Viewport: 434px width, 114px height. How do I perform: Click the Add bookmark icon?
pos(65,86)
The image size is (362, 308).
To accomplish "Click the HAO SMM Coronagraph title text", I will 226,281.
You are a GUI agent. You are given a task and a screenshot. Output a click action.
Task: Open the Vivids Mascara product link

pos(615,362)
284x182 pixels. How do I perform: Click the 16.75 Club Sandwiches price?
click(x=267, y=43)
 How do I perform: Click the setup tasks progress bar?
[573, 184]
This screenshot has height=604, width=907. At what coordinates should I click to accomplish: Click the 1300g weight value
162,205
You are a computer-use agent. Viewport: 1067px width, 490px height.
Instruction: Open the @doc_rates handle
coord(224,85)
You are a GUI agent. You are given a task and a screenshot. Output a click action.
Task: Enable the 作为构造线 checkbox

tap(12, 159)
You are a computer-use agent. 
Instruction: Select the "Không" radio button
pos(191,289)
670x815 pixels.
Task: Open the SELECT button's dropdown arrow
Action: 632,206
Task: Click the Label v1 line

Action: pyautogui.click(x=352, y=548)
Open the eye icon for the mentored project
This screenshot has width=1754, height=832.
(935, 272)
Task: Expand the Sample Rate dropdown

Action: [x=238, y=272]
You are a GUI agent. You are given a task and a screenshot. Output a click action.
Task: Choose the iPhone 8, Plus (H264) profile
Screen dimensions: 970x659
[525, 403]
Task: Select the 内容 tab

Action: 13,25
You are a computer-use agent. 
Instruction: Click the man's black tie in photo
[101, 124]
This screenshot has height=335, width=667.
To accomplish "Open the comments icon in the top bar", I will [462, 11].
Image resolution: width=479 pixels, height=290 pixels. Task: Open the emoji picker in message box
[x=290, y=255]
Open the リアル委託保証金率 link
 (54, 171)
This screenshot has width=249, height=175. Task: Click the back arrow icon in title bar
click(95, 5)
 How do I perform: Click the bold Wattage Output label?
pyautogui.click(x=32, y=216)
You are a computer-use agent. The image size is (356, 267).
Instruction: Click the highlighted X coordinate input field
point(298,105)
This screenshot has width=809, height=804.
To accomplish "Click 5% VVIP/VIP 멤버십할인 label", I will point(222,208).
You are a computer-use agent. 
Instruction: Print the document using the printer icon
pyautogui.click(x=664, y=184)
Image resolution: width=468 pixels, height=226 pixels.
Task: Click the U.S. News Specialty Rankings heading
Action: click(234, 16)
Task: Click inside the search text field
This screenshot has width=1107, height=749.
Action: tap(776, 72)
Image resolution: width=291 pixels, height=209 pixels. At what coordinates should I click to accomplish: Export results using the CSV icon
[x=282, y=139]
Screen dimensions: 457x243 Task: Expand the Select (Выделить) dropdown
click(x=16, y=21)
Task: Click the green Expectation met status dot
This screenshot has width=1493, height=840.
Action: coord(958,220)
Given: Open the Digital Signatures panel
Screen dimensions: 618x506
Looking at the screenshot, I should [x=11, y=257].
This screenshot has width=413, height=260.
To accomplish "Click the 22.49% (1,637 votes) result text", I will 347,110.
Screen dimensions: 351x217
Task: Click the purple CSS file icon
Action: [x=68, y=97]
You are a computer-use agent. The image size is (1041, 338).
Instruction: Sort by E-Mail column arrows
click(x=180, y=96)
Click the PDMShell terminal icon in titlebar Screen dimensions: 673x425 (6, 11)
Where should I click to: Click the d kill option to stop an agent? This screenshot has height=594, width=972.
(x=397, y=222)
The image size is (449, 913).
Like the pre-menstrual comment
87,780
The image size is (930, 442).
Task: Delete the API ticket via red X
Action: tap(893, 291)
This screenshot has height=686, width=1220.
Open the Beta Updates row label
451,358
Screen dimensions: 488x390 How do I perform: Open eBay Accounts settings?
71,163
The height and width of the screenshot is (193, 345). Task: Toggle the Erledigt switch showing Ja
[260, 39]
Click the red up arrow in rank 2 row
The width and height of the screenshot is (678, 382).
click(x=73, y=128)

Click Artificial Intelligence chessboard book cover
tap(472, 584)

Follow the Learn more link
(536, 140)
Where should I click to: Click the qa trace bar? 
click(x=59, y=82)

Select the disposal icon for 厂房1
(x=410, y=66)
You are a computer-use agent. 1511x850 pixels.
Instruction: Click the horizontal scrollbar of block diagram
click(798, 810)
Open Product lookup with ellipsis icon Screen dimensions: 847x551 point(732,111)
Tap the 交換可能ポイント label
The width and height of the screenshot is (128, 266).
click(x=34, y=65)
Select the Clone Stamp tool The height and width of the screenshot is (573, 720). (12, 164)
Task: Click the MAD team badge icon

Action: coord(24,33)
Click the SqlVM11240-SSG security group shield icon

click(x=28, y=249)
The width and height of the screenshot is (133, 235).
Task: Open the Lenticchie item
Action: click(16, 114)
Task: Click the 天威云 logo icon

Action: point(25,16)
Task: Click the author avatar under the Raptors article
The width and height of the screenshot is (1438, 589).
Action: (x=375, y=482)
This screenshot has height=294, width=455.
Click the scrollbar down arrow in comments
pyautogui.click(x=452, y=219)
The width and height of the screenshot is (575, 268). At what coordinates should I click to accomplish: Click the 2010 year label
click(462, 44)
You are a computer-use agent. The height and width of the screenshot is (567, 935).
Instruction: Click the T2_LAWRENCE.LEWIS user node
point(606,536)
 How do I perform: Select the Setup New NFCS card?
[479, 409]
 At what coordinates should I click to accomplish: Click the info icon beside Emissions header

★ ★ ★ ★

• BRIEF
Rewrite all of the records above as a JSON list of strings, one string per line, with blank lines omitted.

• EXERCISE RESPONSE
[
  "Viewport: 434px width, 114px height. How do I perform: Click the Add bookmark icon?",
  "pos(65,86)",
  "The image size is (362, 308).",
  "To accomplish \"Click the HAO SMM Coronagraph title text\", I will 226,281.",
  "You are a GUI agent. You are given a task and a screenshot. Output a click action.",
  "Task: Open the Vivids Mascara product link",
  "pos(615,362)",
  "284x182 pixels. How do I perform: Click the 16.75 Club Sandwiches price?",
  "click(x=267, y=43)",
  " How do I perform: Click the setup tasks progress bar?",
  "[573, 184]",
  "This screenshot has height=604, width=907. At what coordinates should I click to accomplish: Click the 1300g weight value",
  "162,205",
  "You are a computer-use agent. Viewport: 1067px width, 490px height.",
  "Instruction: Open the @doc_rates handle",
  "coord(224,85)",
  "You are a GUI agent. You are given a task and a screenshot. Output a click action.",
  "Task: Enable the 作为构造线 checkbox",
  "tap(12, 159)",
  "You are a computer-use agent. ",
  "Instruction: Select the \"Không\" radio button",
  "pos(191,289)",
  "670x815 pixels.",
  "Task: Open the SELECT button's dropdown arrow",
  "Action: 632,206",
  "Task: Click the Label v1 line",
  "Action: pyautogui.click(x=352, y=548)",
  "Open the eye icon for the mentored project",
  "This screenshot has width=1754, height=832.",
  "(935, 272)",
  "Task: Expand the Sample Rate dropdown",
  "Action: [x=238, y=272]",
  "You are a GUI agent. You are given a task and a screenshot. Output a click action.",
  "Task: Choose the iPhone 8, Plus (H264) profile",
  "Screen dimensions: 970x659",
  "[525, 403]",
  "Task: Select the 内容 tab",
  "Action: 13,25",
  "You are a computer-use agent. ",
  "Instruction: Click the man's black tie in photo",
  "[101, 124]",
  "This screenshot has height=335, width=667.",
  "To accomplish \"Open the comments icon in the top bar\", I will [462, 11].",
  "Image resolution: width=479 pixels, height=290 pixels. Task: Open the emoji picker in message box",
  "[x=290, y=255]",
  "Open the リアル委託保証金率 link",
  " (54, 171)",
  "This screenshot has width=249, height=175. Task: Click the back arrow icon in title bar",
  "click(95, 5)",
  " How do I perform: Click the bold Wattage Output label?",
  "pyautogui.click(x=32, y=216)",
  "You are a computer-use agent. The image size is (356, 267).",
  "Instruction: Click the highlighted X coordinate input field",
  "point(298,105)",
  "This screenshot has width=809, height=804.",
  "To accomplish \"Click 5% VVIP/VIP 멤버십할인 label\", I will point(222,208).",
  "You are a computer-use agent. ",
  "Instruction: Print the document using the printer icon",
  "pyautogui.click(x=664, y=184)",
  "Image resolution: width=468 pixels, height=226 pixels.",
  "Task: Click the U.S. News Specialty Rankings heading",
  "Action: click(234, 16)",
  "Task: Click inside the search text field",
  "This screenshot has width=1107, height=749.",
  "Action: tap(776, 72)",
  "Image resolution: width=291 pixels, height=209 pixels. At what coordinates should I click to accomplish: Export results using the CSV icon",
  "[x=282, y=139]",
  "Screen dimensions: 457x243 Task: Expand the Select (Выделить) dropdown",
  "click(x=16, y=21)",
  "Task: Click the green Expectation met status dot",
  "This screenshot has width=1493, height=840.",
  "Action: coord(958,220)",
  "Given: Open the Digital Signatures panel",
  "Screen dimensions: 618x506",
  "Looking at the screenshot, I should [x=11, y=257].",
  "This screenshot has width=413, height=260.",
  "To accomplish \"Click the 22.49% (1,637 votes) result text\", I will 347,110.",
  "Screen dimensions: 351x217",
  "Task: Click the purple CSS file icon",
  "Action: [x=68, y=97]",
  "You are a computer-use agent. The image size is (1041, 338).",
  "Instruction: Sort by E-Mail column arrows",
  "click(x=180, y=96)",
  "Click the PDMShell terminal icon in titlebar Screen dimensions: 673x425 (6, 11)",
  "Where should I click to: Click the d kill option to stop an agent? This screenshot has height=594, width=972.",
  "(x=397, y=222)",
  "The image size is (449, 913).",
  "Like the pre-menstrual comment",
  "87,780",
  "The image size is (930, 442).",
  "Task: Delete the API ticket via red X",
  "Action: tap(893, 291)",
  "This screenshot has height=686, width=1220.",
  "Open the Beta Updates row label",
  "451,358",
  "Screen dimensions: 488x390 How do I perform: Open eBay Accounts settings?",
  "71,163",
  "The height and width of the screenshot is (193, 345). Task: Toggle the Erledigt switch showing Ja",
  "[260, 39]",
  "Click the red up arrow in rank 2 row",
  "The width and height of the screenshot is (678, 382).",
  "click(x=73, y=128)",
  "Click Artificial Intelligence chessboard book cover",
  "tap(472, 584)",
  "Follow the Learn more link",
  "(536, 140)",
  "Where should I click to: Click the qa trace bar? ",
  "click(x=59, y=82)",
  "Select the disposal icon for 厂房1",
  "(x=410, y=66)",
  "You are a computer-use agent. 1511x850 pixels.",
  "Instruction: Click the horizontal scrollbar of block diagram",
  "click(798, 810)",
  "Open Product lookup with ellipsis icon Screen dimensions: 847x551 point(732,111)",
  "Tap the 交換可能ポイント label",
  "The width and height of the screenshot is (128, 266).",
  "click(x=34, y=65)",
  "Select the Clone Stamp tool The height and width of the screenshot is (573, 720). (12, 164)",
  "Task: Click the MAD team badge icon",
  "Action: coord(24,33)",
  "Click the SqlVM11240-SSG security group shield icon",
  "click(x=28, y=249)",
  "The width and height of the screenshot is (133, 235).",
  "Task: Open the Lenticchie item",
  "Action: click(16, 114)",
  "Task: Click the 天威云 logo icon",
  "Action: point(25,16)",
  "Task: Click the author avatar under the Raptors article",
  "The width and height of the screenshot is (1438, 589).",
  "Action: (x=375, y=482)",
  "This screenshot has height=294, width=455.",
  "Click the scrollbar down arrow in comments",
  "pyautogui.click(x=452, y=219)",
  "The width and height of the screenshot is (575, 268). At what coordinates should I click to accomplish: Click the 2010 year label",
  "click(462, 44)",
  "You are a computer-use agent. The height and width of the screenshot is (567, 935).",
  "Instruction: Click the T2_LAWRENCE.LEWIS user node",
  "point(606,536)",
  " How do I perform: Select the Setup New NFCS card?",
  "[479, 409]",
  " At what coordinates should I click to accomplish: Click the info icon beside Emissions header"
]